Do you mind if I quote from my book? Is that pathetic? Before I do, allow me to explain that I’ve been in the process of depriving my blog of oxygen for some time now. I hoped I could reignite it by writing short stories. God knows, I have hundreds of conceits rattling around in my skull. Sometimes these ideas aren’t satisfied by the writing of stories, however. And so I’ve continued down the path of a dying blog that gasps out a few words every once in a while. When I have to force myself into new areas of interest/study, I would just as soon enter into a land of emptiness where nothing at all exists but emptiness itself, which is a soothing focus.
And that’s the place I’ve gravitated toward in the last few weeks. If I tried to write or read, or otherwise force myself into productivity, I would either fall apart or asleep. Then, last night, I stumbled across a blog written by a man named Dyske Suematsu that renewed my razón de ser for blogging.
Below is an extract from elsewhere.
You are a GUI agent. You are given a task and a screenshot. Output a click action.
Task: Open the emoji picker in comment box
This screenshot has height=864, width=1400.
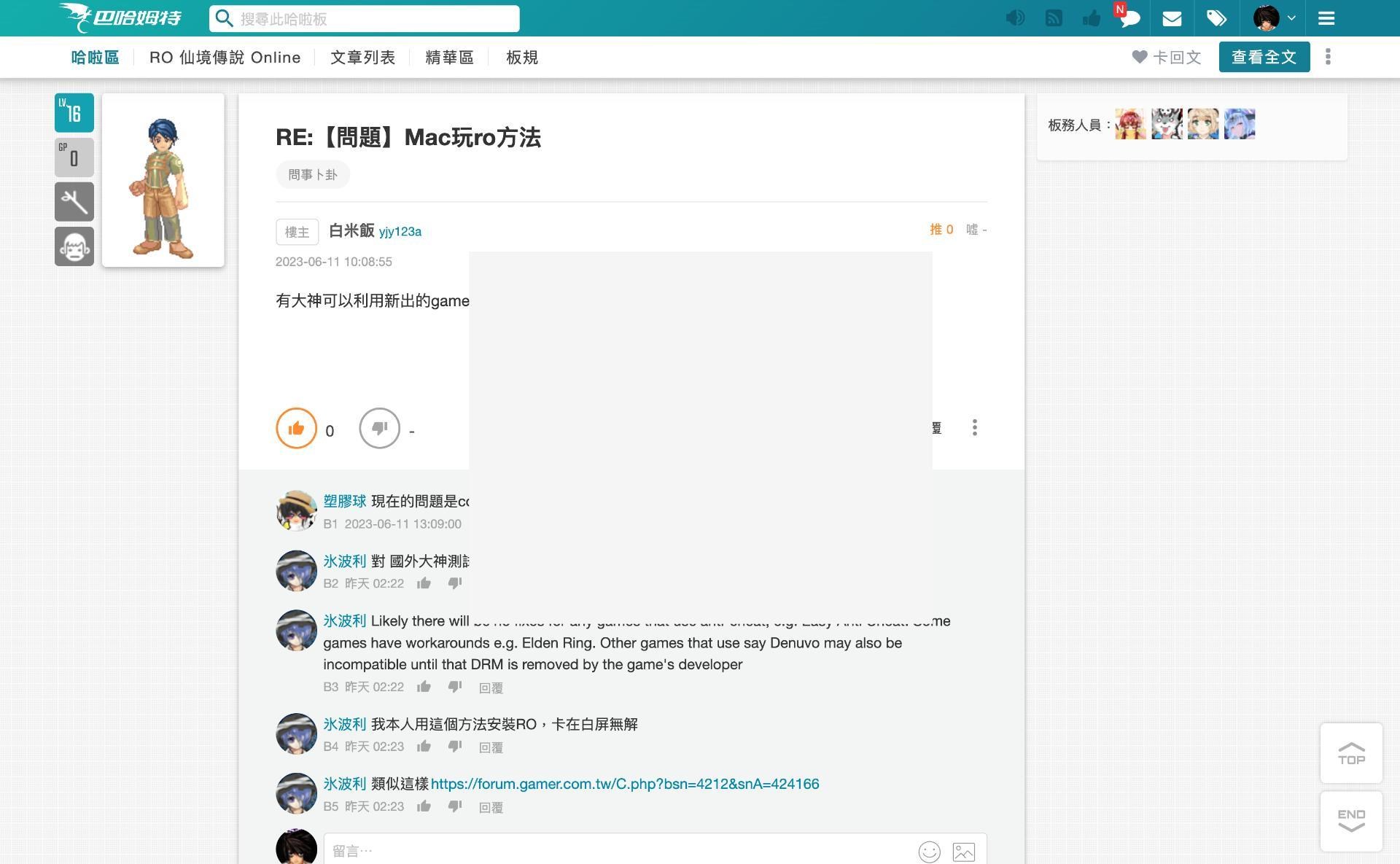(929, 852)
I read a number of his posts, but this one in particular struck me: Smile Upon Emptiness. In it, he discusses his fear of emptiness, and his willingness to confront his fear in order to cope with it.
His embracing emptiness out of fear led him back to himself and his own thoughts, which was ultimately more exhausting than a life filled with things: “I eventually drove myself crazy. I was at war with emptiness, and it was thoroughly exhausting. When everything around you is empty and silent, all you hear is a relentless flood of your own thoughts. There is nothing to block or divert that flood. You feel beaten down like a boxer laying flat on a boxing ring. And, your thoughts become louder and louder as your surroundings become emptier and quieter. Your thoughts trigger physiological reactions, so your body too becomes tense and fatigued.”
At the conclusion of Suematsu’s article, he relates how he was rescued from this exhaustion by one thing he decided to keep in his otherwise empty apartment—a book with an author photo on the back of it. This photo of another human brought him out of himself, and he was able to reenter the world at-large of things and activities.
I find the fear of emptiness curious, and I’m grateful to him for the glimpse at what can happen if humans exist in this state for too long. I’m grateful because I don’t believe (key word believe) I fear emptiness, but its opposite. I fear being overwhelmed by things and people, a fear I attempted to express through my character Anna in this scene from my book:
Anna wandered down the aisles while she waited, gazing at Mary’s inefficient handiwork strewn over the cluttered shelves. A sense of disorder pervaded the space, and Anna wasn’t certain if she was in a health food store or not. If health food consisted of canned rutabagas, then she supposed the claim was justified. Dusty canned foods in disarray backed up against fresh breads and cereal boxes and bulk bins filled with mysterious substances of nut and legume and granulated textures.
Near the deli, an array of hand-painted silk scarves swayed and eddied in the drafty building. Anna recognized her friend’s handiwork in the scarves, and she followed the trail of ebullient wind catchers to the shelves on the far side of the store. There, she discovered rows of bottles with strange signs and names, which made her shudder.
The world was fraught with things. And Anna could track down and research and discover all those things and, therefore, own them, except that they overwhelmed her. The vast array of ideas, alone, threatened to swallow her whole in its black, gaping maw. That was the universe to Anna—a black gaping mouth that might devour her if she edged too close.
Since I married a man who views himself as an integral part of the universe, rather than a person at odds with it as I am, he’s forced me numerous times to confront my fear of being subsumed by the complexity I see around me. As you can see from my initial thoughts, I still gravitate toward emptiness because it gives me a sense of comfort rather than of fear. But I’m growing more at peace with a world of people and things as the years go by. At some point, I hope to be at complete peace with my surroundings. I’m not sure, however, if an image on the back of a book, or elsewhere, will be enough to force me into acknowledging that I’m an integral part of the universe.
My marriage and children have drawn me out of empty spaces, little by little. Marriage and children will do that. It’s odd. In a way, I understand exactly what Suematsu means by emptiness causing the thoughts to clamor too loudly, which causes more fear on top of old ones. It’s an endless, repeating cycle of perpetual motion. Even though blogging and writing are the necessary outputs to thoughts that spring from empty spaces, these activities are part of the perpetual motion machine. Sometimes, it’s good to step off, and not into emptiness which may be part of the same mechanism, but to the fullness of life culled from chaos.
After all is said and done, the ultimate fear is a far messier conceit, and I don’t want to ponder it. Is it chaos that frightens me? Or is it actually emptiness? What if my true fear is of chaos masking emptiness? What if believing oneself to be at peace with the universe is fear avoidance? What if all human fears come back to emptiness, no matter what we believe them to be about, and Suematsu is simply more self-aware than most of us?